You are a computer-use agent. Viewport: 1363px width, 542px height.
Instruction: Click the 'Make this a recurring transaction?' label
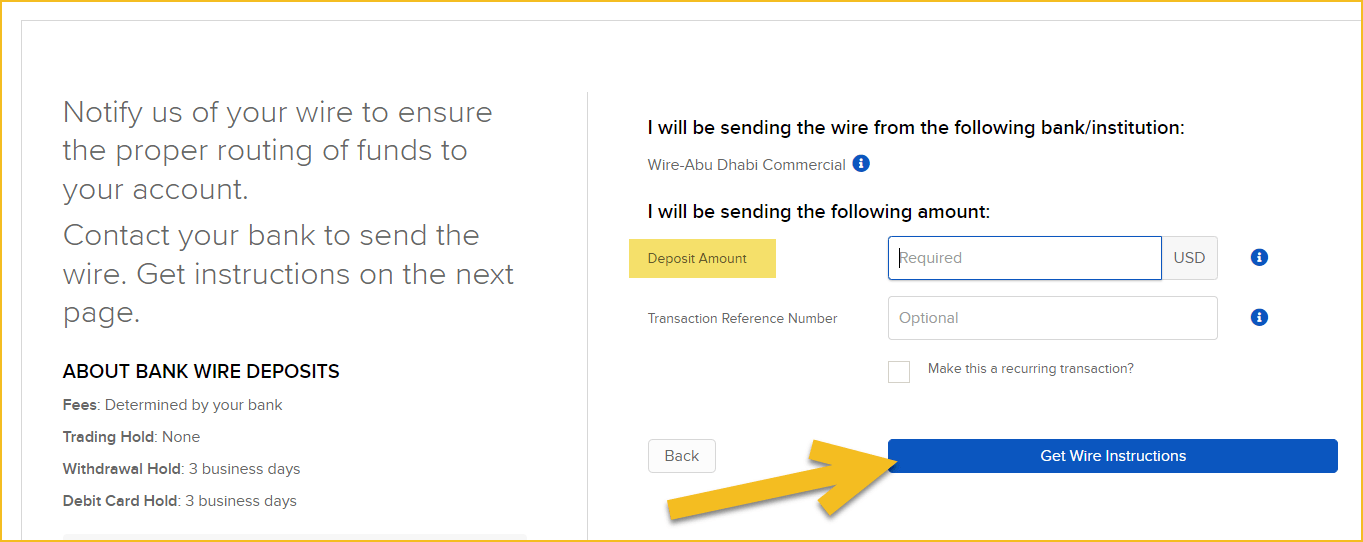1031,369
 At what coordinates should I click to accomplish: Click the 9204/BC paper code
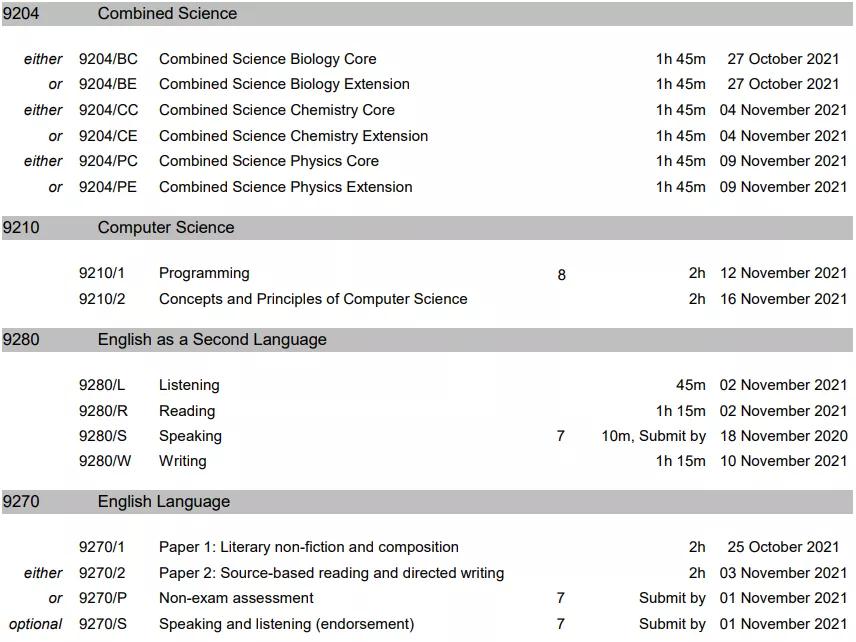coord(108,59)
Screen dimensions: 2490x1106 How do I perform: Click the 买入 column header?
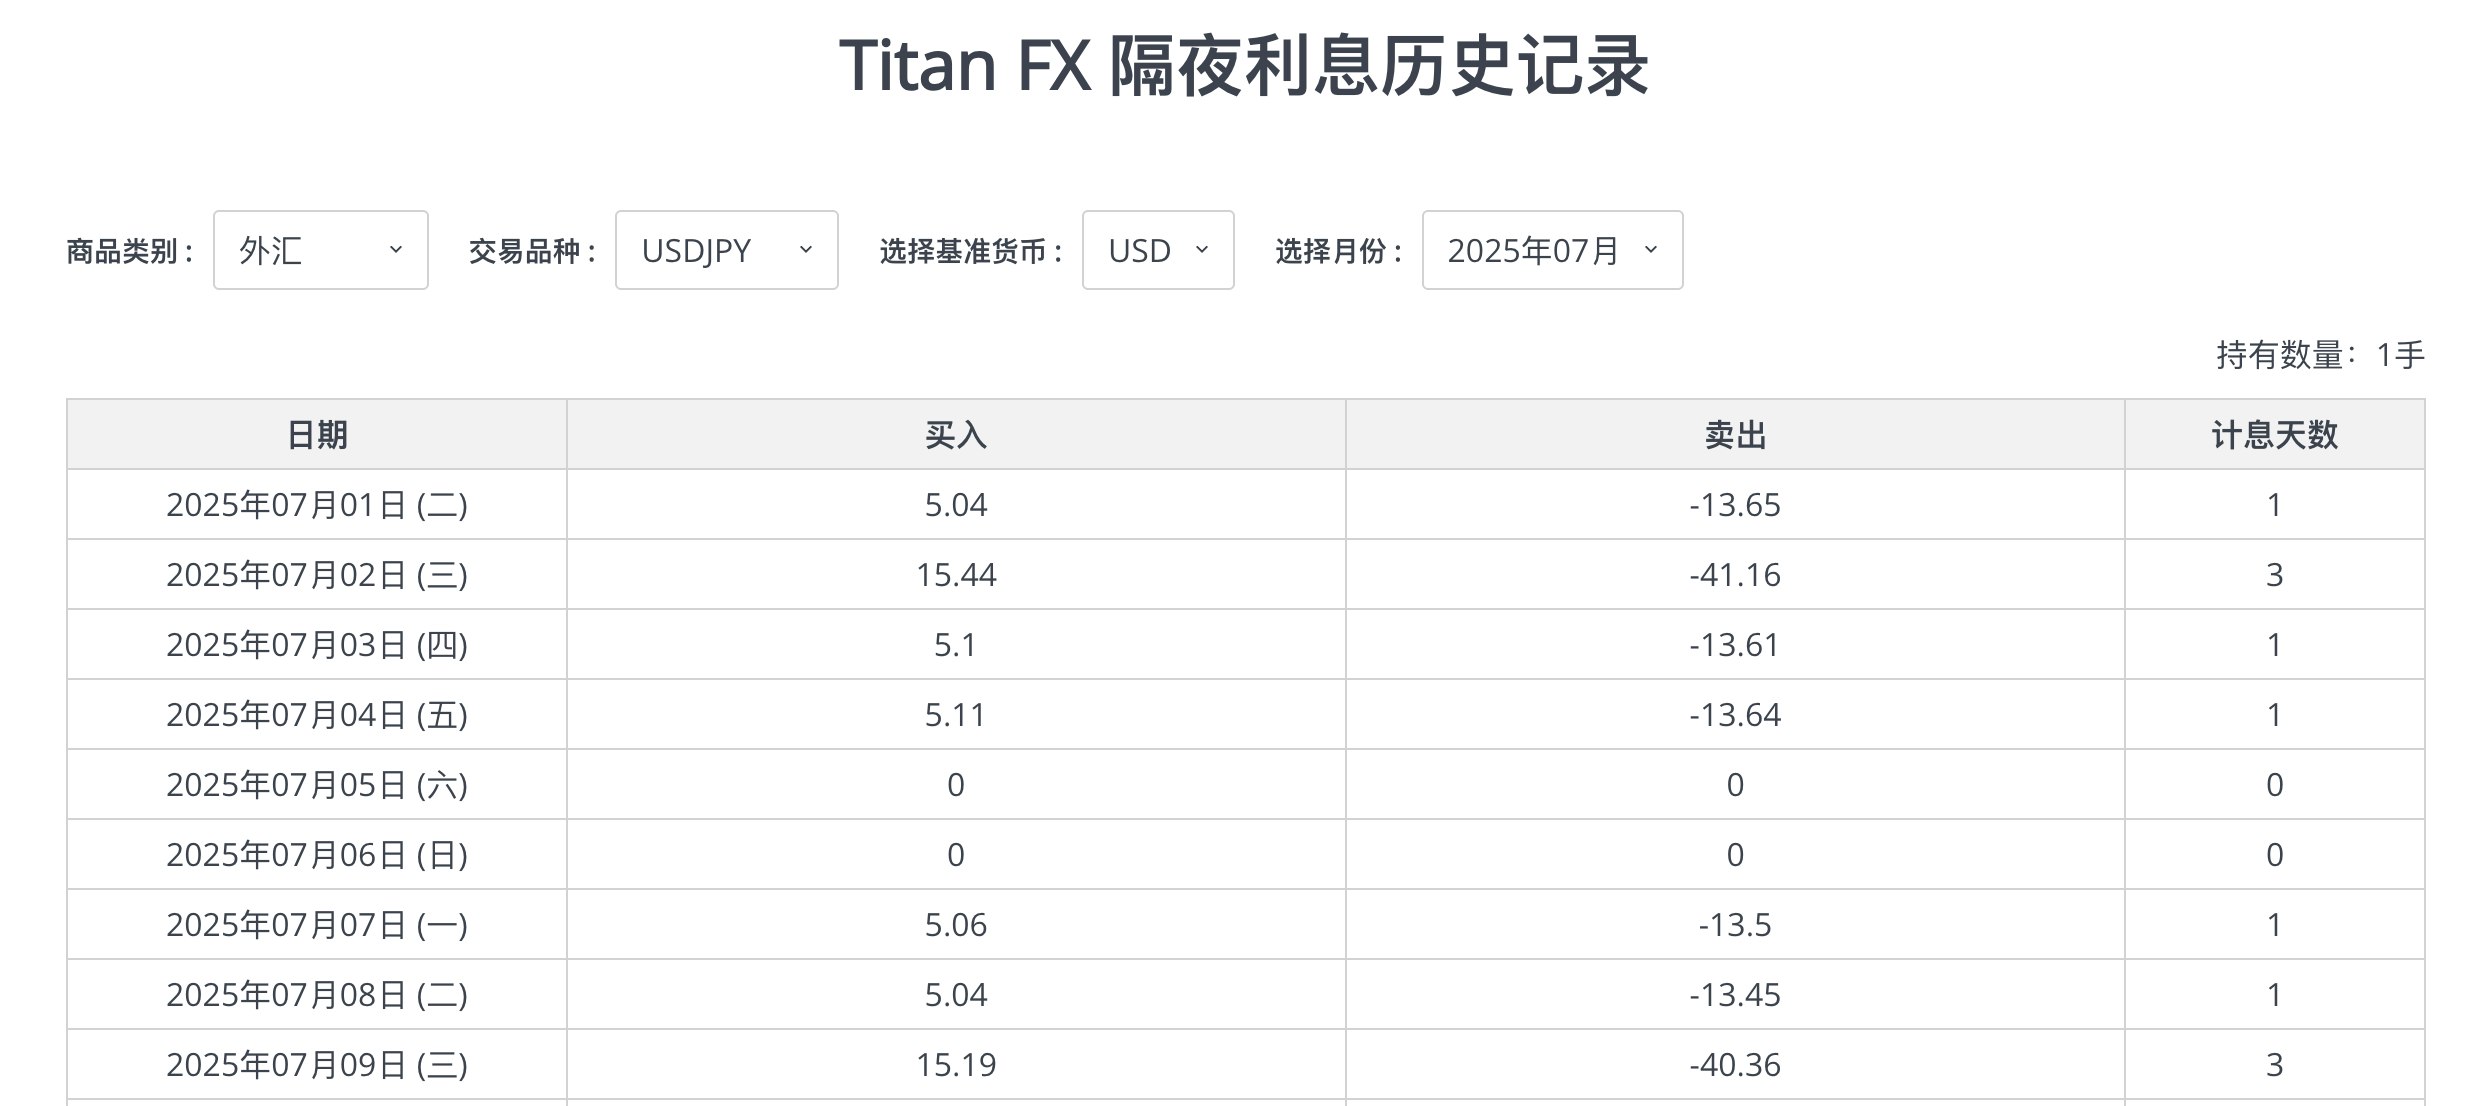[955, 435]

::::::::::

What is needed =>
Leave out the pictures, and extract exactly the lines from the one with "Instruction: Click the" through the end of the records, both ends included.

Finished exercise =>
Instruction: Click the 'Make this a recurring transaction?' label
1031,369
 At what coordinates should I click to accomplish: Click the 9204/BC paper code
coord(108,59)
Screen dimensions: 2490x1106 How do I perform: Click the 买入 column header?
[955, 435]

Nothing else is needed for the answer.